- **YOUR OBJECTIVE**
Locate each row that contains the word "should" and copy those rows. Case counts.

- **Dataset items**
-- begin --

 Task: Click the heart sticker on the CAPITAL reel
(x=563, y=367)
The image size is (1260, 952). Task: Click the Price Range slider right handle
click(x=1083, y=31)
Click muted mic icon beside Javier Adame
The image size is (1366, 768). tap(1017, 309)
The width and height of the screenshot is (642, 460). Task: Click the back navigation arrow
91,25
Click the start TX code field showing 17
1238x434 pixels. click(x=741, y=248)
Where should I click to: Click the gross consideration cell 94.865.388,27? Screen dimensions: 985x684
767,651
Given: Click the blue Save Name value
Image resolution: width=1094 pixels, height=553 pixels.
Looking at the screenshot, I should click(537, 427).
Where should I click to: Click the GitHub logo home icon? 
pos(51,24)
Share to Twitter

-- end --

- **OUTPUT OF THE TASK**
Where should I click to: Click the gross consideration cell 94.865.388,27? Screen dimensions: 985x684
Looking at the screenshot, I should click(537, 427).
Where should I click to: Click the GitHub logo home icon? 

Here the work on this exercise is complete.